(Stored data entries)

--- begin ---

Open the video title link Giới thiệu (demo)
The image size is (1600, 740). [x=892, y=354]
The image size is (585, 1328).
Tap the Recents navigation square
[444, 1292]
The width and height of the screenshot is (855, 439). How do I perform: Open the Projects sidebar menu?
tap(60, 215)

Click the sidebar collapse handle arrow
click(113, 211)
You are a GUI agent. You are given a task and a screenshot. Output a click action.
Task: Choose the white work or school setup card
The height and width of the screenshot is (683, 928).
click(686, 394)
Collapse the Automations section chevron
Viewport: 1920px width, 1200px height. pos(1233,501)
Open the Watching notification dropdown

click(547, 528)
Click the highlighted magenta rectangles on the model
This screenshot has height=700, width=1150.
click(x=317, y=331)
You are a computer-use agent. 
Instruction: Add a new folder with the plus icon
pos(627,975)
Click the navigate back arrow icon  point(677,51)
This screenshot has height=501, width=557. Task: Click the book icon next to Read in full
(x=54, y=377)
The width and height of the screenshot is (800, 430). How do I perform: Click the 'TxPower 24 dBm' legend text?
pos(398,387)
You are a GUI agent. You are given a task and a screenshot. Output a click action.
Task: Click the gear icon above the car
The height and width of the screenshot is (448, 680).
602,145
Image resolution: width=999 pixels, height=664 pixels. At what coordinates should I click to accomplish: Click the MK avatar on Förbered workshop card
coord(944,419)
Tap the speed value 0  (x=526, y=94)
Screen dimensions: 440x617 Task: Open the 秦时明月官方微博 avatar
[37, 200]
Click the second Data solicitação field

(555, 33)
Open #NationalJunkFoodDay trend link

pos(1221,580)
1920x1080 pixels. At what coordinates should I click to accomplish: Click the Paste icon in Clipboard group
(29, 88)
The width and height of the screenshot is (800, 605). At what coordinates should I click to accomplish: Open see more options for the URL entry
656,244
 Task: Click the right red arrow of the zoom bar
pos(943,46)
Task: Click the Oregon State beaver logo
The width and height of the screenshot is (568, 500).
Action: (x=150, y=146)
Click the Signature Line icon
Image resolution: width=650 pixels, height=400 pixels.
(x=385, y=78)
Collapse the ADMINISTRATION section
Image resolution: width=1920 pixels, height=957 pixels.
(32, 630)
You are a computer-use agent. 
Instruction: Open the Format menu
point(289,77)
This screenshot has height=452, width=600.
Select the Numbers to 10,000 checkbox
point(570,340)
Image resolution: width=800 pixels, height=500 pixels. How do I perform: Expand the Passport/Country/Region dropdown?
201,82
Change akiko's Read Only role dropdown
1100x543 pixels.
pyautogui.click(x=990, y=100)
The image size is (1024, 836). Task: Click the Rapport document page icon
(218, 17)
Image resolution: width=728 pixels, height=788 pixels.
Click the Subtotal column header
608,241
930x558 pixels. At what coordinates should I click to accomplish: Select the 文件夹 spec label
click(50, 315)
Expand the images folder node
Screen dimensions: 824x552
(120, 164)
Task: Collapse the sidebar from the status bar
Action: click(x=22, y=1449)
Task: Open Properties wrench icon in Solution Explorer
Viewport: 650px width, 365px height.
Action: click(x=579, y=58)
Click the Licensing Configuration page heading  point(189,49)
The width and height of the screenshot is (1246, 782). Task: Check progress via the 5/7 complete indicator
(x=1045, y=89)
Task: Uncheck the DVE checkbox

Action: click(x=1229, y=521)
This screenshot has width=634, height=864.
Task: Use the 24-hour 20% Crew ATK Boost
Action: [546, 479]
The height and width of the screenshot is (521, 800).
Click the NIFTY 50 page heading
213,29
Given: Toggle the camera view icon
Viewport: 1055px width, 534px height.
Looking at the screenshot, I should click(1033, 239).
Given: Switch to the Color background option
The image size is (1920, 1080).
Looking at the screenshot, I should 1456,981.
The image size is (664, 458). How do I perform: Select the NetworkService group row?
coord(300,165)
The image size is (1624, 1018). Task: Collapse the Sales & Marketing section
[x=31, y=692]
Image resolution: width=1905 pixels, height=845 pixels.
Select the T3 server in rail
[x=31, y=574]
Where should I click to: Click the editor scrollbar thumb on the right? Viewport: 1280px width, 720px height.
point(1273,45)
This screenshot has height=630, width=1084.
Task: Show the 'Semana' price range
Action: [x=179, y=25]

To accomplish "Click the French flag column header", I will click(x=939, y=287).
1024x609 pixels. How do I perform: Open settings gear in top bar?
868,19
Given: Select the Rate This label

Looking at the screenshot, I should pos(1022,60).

--- end ---

■ Task statement:
Copy all of the material above word for word, with nothing altered, added, or left out.

■ Written response:
Open the video title link Giới thiệu (demo)
The image size is (1600, 740). [x=892, y=354]
The image size is (585, 1328).
Tap the Recents navigation square
[444, 1292]
The width and height of the screenshot is (855, 439). How do I perform: Open the Projects sidebar menu?
tap(60, 215)

Click the sidebar collapse handle arrow
click(113, 211)
You are a GUI agent. You are given a task and a screenshot. Output a click action.
Task: Choose the white work or school setup card
The height and width of the screenshot is (683, 928).
click(686, 394)
Collapse the Automations section chevron
Viewport: 1920px width, 1200px height. pos(1233,501)
Open the Watching notification dropdown

click(547, 528)
Click the highlighted magenta rectangles on the model
This screenshot has height=700, width=1150.
click(x=317, y=331)
You are a computer-use agent. 
Instruction: Add a new folder with the plus icon
pos(627,975)
Click the navigate back arrow icon  point(677,51)
This screenshot has height=501, width=557. Task: Click the book icon next to Read in full
(x=54, y=377)
The width and height of the screenshot is (800, 430). How do I perform: Click the 'TxPower 24 dBm' legend text?
pos(398,387)
You are a GUI agent. You are given a task and a screenshot. Output a click action.
Task: Click the gear icon above the car
The height and width of the screenshot is (448, 680).
602,145
Image resolution: width=999 pixels, height=664 pixels. At what coordinates should I click to accomplish: Click the MK avatar on Förbered workshop card
coord(944,419)
Tap the speed value 0  (x=526, y=94)
Screen dimensions: 440x617 Task: Open the 秦时明月官方微博 avatar
[37, 200]
Click the second Data solicitação field

(555, 33)
Open #NationalJunkFoodDay trend link

pos(1221,580)
1920x1080 pixels. At what coordinates should I click to accomplish: Click the Paste icon in Clipboard group
(29, 88)
The width and height of the screenshot is (800, 605). At what coordinates should I click to accomplish: Open see more options for the URL entry
656,244
 Task: Click the right red arrow of the zoom bar
pos(943,46)
Task: Click the Oregon State beaver logo
The width and height of the screenshot is (568, 500).
Action: (x=150, y=146)
Click the Signature Line icon
Image resolution: width=650 pixels, height=400 pixels.
(x=385, y=78)
Collapse the ADMINISTRATION section
Image resolution: width=1920 pixels, height=957 pixels.
(32, 630)
You are a computer-use agent. 
Instruction: Open the Format menu
point(289,77)
This screenshot has height=452, width=600.
Select the Numbers to 10,000 checkbox
point(570,340)
Image resolution: width=800 pixels, height=500 pixels. How do I perform: Expand the Passport/Country/Region dropdown?
201,82
Change akiko's Read Only role dropdown
1100x543 pixels.
pyautogui.click(x=990, y=100)
The image size is (1024, 836). Task: Click the Rapport document page icon
(218, 17)
Image resolution: width=728 pixels, height=788 pixels.
Click the Subtotal column header
608,241
930x558 pixels. At what coordinates should I click to accomplish: Select the 文件夹 spec label
click(50, 315)
Expand the images folder node
Screen dimensions: 824x552
(120, 164)
Task: Collapse the sidebar from the status bar
Action: click(x=22, y=1449)
Task: Open Properties wrench icon in Solution Explorer
Viewport: 650px width, 365px height.
Action: click(x=579, y=58)
Click the Licensing Configuration page heading  point(189,49)
The width and height of the screenshot is (1246, 782). Task: Check progress via the 5/7 complete indicator
(x=1045, y=89)
Task: Uncheck the DVE checkbox

Action: click(x=1229, y=521)
This screenshot has width=634, height=864.
Task: Use the 24-hour 20% Crew ATK Boost
Action: [546, 479]
The height and width of the screenshot is (521, 800).
Click the NIFTY 50 page heading
213,29
Given: Toggle the camera view icon
Viewport: 1055px width, 534px height.
Looking at the screenshot, I should click(1033, 239).
Given: Switch to the Color background option
The image size is (1920, 1080).
Looking at the screenshot, I should 1456,981.
The image size is (664, 458). How do I perform: Select the NetworkService group row?
coord(300,165)
The image size is (1624, 1018). Task: Collapse the Sales & Marketing section
[x=31, y=692]
Image resolution: width=1905 pixels, height=845 pixels.
Select the T3 server in rail
[x=31, y=574]
Where should I click to: Click the editor scrollbar thumb on the right? Viewport: 1280px width, 720px height.
point(1273,45)
This screenshot has height=630, width=1084.
Task: Show the 'Semana' price range
Action: [x=179, y=25]

To accomplish "Click the French flag column header", I will click(x=939, y=287).
1024x609 pixels. How do I perform: Open settings gear in top bar?
868,19
Given: Select the Rate This label

Looking at the screenshot, I should pos(1022,60).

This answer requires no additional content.